**Prompt 1**
In the forum thread on adding a toolbar in Word 2007, which program can't have its 2003 and 2007 versions running at the same time?

# How do I add a Toolbar in Word 2007?



## Mulderator (Feb 20, 1999)

In the older Word, you could add a toolbar--must be able to do it in 2007--can someone point me to a link or tell me how to?


----------



## Mulderator (Feb 20, 1999)

Ok--I copied my old Word normal.dot to the Bulding Block Folder and so now I my old customizations are in a couple new toolbards in "Add-Ins" but I don't know how to go in and edit that?


----------



## RootbeaR (Dec 9, 2006)

Mulderator said:


> In the older Word, you could add a toolbar--must be able to do it in 2007--can someone point me to a link or tell me how to?


R-click a blank area of the toolbar?


----------



## Mulderator (Feb 20, 1999)

RootbeaR said:


> R-click a blank area of the toolbar?


Are you guessing?


----------



## RootbeaR (Dec 9, 2006)

Yes. I don't know so am making the suggestion.
Have you tried it?
How long will it take to try right clicking it?

Edit: If that doesn't work, I would type the exact same question in Word Help.


----------



## slurpee55 (Oct 20, 2004)

MS removed a lot of the ability for the ribbon to be customized that the old toolbars had.
However, these may help you a bit
http://blogs.techrepublic.com.com/msoffice/?p=219
These may be the most important, however
http://word.mvps.org/
http://word.mvps.org/FAQs/Customization/CustomizeRibbon.htm
http://www.toolbartoggle.com/
http://pschmid.net/office2007/ribboncustomizer/index.php


----------



## RootbeaR (Dec 9, 2006)

slurpee55 said:


> MS removed a lot of the ability for the ribbon to be customized that the old toolbars had.
> However, these may help you a bit
> http://blogs.techrepublic.com.com/msoffice/?p=219
> These may be the most important, however
> ...


Thanks slurpee.
Just had a student asking about this as well and I only have '03 until they give me '07.
I shall pass these links on to her.


----------



## slurpee55 (Oct 20, 2004)

The ribbon is radically different in design and properties from the old toolbar system we all know. I don't have it yet - I've heard raves and major complaints, so it may have a lot to do with the attitude you have starting with it.
There are some definite advantages to 07 - new file formats, smaller file sizes. Access, which is one of my two main tools (with Excel), is radically different...sigh.
One nice thing - you can have both 03 and 07 installed on the same PC and switch back and forth as needed. The only program that doesn't allow you to have both running is Outlook, and it is, apparently, the least changed of the major programs anyway.


----------



## caraewilton (Nov 7, 2007)

Yes, I have both. Needed a little tweaking to stop the reinstall thing happening, but someone on this forum had the solution and now I have the best of both worlds.
Mail merge in 2007 is really easy to set up and use For this reason alone I am keeping 2007.
Struggling with access and excel though
As for customizing the ribbons, well I have tried and as yet not really successful.
Will have a look at slurpees links and see if they help.

**Information provided**

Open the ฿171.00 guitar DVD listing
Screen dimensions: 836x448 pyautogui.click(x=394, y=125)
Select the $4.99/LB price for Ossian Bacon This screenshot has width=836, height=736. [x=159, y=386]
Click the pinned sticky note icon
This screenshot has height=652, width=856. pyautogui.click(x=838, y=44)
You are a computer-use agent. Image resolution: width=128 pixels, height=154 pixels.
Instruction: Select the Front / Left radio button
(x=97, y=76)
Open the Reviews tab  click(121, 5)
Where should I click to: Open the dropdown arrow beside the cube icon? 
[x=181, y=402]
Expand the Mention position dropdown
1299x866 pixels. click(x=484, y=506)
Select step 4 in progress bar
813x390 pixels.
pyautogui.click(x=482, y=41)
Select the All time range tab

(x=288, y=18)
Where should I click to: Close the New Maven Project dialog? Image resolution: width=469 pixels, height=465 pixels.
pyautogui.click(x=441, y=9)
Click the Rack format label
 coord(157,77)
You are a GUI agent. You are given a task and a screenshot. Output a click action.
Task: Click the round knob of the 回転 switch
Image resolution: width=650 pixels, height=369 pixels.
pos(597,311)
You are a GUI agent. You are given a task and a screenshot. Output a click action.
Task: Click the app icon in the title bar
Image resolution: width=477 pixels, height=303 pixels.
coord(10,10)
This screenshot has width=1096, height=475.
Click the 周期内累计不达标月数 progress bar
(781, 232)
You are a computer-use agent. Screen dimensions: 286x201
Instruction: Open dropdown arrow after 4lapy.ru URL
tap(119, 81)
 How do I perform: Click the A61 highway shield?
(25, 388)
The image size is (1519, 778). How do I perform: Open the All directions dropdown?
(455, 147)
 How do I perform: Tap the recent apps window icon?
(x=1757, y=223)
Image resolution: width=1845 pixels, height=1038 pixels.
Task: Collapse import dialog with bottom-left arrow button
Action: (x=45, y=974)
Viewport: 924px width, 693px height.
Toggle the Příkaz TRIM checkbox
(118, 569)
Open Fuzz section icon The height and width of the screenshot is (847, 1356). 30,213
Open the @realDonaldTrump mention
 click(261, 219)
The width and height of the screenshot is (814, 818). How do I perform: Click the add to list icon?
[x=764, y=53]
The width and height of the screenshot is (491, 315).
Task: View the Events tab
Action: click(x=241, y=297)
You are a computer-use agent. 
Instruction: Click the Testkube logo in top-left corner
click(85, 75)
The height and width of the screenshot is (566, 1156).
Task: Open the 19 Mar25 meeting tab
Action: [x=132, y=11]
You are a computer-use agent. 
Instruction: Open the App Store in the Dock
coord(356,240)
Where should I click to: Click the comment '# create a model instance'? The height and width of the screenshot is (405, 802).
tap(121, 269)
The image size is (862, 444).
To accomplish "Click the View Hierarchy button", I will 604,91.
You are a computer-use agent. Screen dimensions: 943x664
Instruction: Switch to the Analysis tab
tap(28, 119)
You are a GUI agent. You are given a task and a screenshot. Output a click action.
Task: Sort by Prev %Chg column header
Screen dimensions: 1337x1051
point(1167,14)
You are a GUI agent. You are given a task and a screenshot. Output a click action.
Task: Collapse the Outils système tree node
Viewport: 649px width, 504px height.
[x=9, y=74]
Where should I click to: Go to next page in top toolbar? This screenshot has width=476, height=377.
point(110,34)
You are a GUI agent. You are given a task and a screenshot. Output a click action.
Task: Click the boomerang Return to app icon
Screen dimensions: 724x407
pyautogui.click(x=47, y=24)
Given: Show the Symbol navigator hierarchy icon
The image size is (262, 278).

**Prompt 2**
Output the rows from the first line through the line with "[x=181, y=402]", with both of those lines included.

**Solution 1**
Outlook

**Solution 2**
Open the ฿171.00 guitar DVD listing
Screen dimensions: 836x448 pyautogui.click(x=394, y=125)
Select the $4.99/LB price for Ossian Bacon This screenshot has width=836, height=736. [x=159, y=386]
Click the pinned sticky note icon
This screenshot has height=652, width=856. pyautogui.click(x=838, y=44)
You are a computer-use agent. Image resolution: width=128 pixels, height=154 pixels.
Instruction: Select the Front / Left radio button
(x=97, y=76)
Open the Reviews tab  click(121, 5)
Where should I click to: Open the dropdown arrow beside the cube icon? 
[x=181, y=402]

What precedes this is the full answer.